*The problem*
With nothing left out, repeat every entry exactly.

Stored records:
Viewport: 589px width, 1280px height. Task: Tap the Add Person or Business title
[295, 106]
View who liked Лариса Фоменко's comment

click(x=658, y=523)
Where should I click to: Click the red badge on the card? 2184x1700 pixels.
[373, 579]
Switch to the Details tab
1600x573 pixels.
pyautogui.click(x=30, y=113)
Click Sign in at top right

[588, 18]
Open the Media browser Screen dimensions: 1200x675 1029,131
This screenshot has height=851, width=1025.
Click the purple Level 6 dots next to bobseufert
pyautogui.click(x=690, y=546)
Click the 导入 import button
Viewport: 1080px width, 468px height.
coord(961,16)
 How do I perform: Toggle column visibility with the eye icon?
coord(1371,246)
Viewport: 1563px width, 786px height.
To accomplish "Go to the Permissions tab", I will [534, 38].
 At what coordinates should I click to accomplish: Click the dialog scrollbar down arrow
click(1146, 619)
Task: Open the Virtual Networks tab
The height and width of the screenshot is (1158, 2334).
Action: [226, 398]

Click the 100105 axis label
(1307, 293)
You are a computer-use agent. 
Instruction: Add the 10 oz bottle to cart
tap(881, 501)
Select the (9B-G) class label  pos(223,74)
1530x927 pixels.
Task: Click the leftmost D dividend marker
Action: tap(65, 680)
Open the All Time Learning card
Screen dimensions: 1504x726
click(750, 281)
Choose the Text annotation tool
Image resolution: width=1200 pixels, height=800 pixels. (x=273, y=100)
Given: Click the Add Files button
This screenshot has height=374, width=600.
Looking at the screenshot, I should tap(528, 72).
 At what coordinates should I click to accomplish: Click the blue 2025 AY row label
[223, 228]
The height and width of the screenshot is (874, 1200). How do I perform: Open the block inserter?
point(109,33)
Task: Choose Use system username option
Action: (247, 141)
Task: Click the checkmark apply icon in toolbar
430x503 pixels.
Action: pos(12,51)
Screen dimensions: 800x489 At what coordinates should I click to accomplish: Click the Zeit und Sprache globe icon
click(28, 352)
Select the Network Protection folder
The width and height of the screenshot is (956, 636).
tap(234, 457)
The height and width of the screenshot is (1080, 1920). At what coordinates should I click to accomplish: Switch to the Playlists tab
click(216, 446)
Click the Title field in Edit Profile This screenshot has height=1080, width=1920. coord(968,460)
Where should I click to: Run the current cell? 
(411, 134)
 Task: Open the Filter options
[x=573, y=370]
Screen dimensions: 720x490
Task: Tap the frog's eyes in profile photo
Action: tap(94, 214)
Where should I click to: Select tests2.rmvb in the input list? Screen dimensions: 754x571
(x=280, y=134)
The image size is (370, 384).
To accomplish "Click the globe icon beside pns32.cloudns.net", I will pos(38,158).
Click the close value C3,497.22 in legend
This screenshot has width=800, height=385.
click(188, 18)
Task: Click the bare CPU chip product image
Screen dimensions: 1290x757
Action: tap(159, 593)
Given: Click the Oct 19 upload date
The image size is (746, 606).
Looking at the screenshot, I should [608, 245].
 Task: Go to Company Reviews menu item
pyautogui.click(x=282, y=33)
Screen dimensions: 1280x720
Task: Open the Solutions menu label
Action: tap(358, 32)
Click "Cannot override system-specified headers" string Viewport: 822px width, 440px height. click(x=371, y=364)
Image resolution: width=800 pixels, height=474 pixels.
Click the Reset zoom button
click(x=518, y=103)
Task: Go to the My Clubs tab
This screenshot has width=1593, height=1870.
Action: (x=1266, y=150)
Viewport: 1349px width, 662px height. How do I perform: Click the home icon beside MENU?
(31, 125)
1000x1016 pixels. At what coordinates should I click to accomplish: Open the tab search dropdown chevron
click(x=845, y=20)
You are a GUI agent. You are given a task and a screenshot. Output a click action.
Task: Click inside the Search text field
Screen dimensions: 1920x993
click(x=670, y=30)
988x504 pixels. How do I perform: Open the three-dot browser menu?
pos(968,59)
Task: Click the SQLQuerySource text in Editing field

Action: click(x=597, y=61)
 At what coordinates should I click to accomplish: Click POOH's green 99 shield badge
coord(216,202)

*Task solution*
Viewport: 589px width, 1280px height. Task: Tap the Add Person or Business title
[295, 106]
View who liked Лариса Фоменко's comment

click(x=658, y=523)
Where should I click to: Click the red badge on the card? 2184x1700 pixels.
[373, 579]
Switch to the Details tab
1600x573 pixels.
pyautogui.click(x=30, y=113)
Click Sign in at top right

[588, 18]
Open the Media browser Screen dimensions: 1200x675 1029,131
This screenshot has height=851, width=1025.
Click the purple Level 6 dots next to bobseufert
pyautogui.click(x=690, y=546)
Click the 导入 import button
Viewport: 1080px width, 468px height.
coord(961,16)
 How do I perform: Toggle column visibility with the eye icon?
coord(1371,246)
Viewport: 1563px width, 786px height.
To accomplish "Go to the Permissions tab", I will [534, 38].
 At what coordinates should I click to accomplish: Click the dialog scrollbar down arrow
click(1146, 619)
Task: Open the Virtual Networks tab
The height and width of the screenshot is (1158, 2334).
Action: [226, 398]

Click the 100105 axis label
(1307, 293)
You are a computer-use agent. 
Instruction: Add the 10 oz bottle to cart
tap(881, 501)
Select the (9B-G) class label  pos(223,74)
1530x927 pixels.
Task: Click the leftmost D dividend marker
Action: tap(65, 680)
Open the All Time Learning card
Screen dimensions: 1504x726
click(750, 281)
Choose the Text annotation tool
Image resolution: width=1200 pixels, height=800 pixels. (x=273, y=100)
Given: Click the Add Files button
This screenshot has height=374, width=600.
Looking at the screenshot, I should tap(528, 72).
 At what coordinates should I click to accomplish: Click the blue 2025 AY row label
[223, 228]
The height and width of the screenshot is (874, 1200). How do I perform: Open the block inserter?
point(109,33)
Task: Choose Use system username option
Action: (247, 141)
Task: Click the checkmark apply icon in toolbar
430x503 pixels.
Action: pos(12,51)
Screen dimensions: 800x489 At what coordinates should I click to accomplish: Click the Zeit und Sprache globe icon
click(28, 352)
Select the Network Protection folder
The width and height of the screenshot is (956, 636).
tap(234, 457)
The height and width of the screenshot is (1080, 1920). At what coordinates should I click to accomplish: Switch to the Playlists tab
click(216, 446)
Click the Title field in Edit Profile This screenshot has height=1080, width=1920. coord(968,460)
Where should I click to: Run the current cell? 
(411, 134)
 Task: Open the Filter options
[x=573, y=370]
Screen dimensions: 720x490
Task: Tap the frog's eyes in profile photo
Action: tap(94, 214)
Where should I click to: Select tests2.rmvb in the input list? Screen dimensions: 754x571
(x=280, y=134)
The image size is (370, 384).
To accomplish "Click the globe icon beside pns32.cloudns.net", I will pos(38,158).
Click the close value C3,497.22 in legend
This screenshot has width=800, height=385.
click(188, 18)
Task: Click the bare CPU chip product image
Screen dimensions: 1290x757
Action: tap(159, 593)
Given: Click the Oct 19 upload date
The image size is (746, 606).
Looking at the screenshot, I should [608, 245].
 Task: Go to Company Reviews menu item
pyautogui.click(x=282, y=33)
Screen dimensions: 1280x720
Task: Open the Solutions menu label
Action: tap(358, 32)
Click "Cannot override system-specified headers" string Viewport: 822px width, 440px height. click(x=371, y=364)
Image resolution: width=800 pixels, height=474 pixels.
Click the Reset zoom button
click(x=518, y=103)
Task: Go to the My Clubs tab
This screenshot has width=1593, height=1870.
Action: (x=1266, y=150)
Viewport: 1349px width, 662px height. How do I perform: Click the home icon beside MENU?
(31, 125)
1000x1016 pixels. At what coordinates should I click to accomplish: Open the tab search dropdown chevron
click(x=845, y=20)
You are a GUI agent. You are given a task and a screenshot. Output a click action.
Task: Click inside the Search text field
Screen dimensions: 1920x993
click(x=670, y=30)
988x504 pixels. How do I perform: Open the three-dot browser menu?
pos(968,59)
Task: Click the SQLQuerySource text in Editing field

Action: click(x=597, y=61)
 At what coordinates should I click to accomplish: Click POOH's green 99 shield badge
coord(216,202)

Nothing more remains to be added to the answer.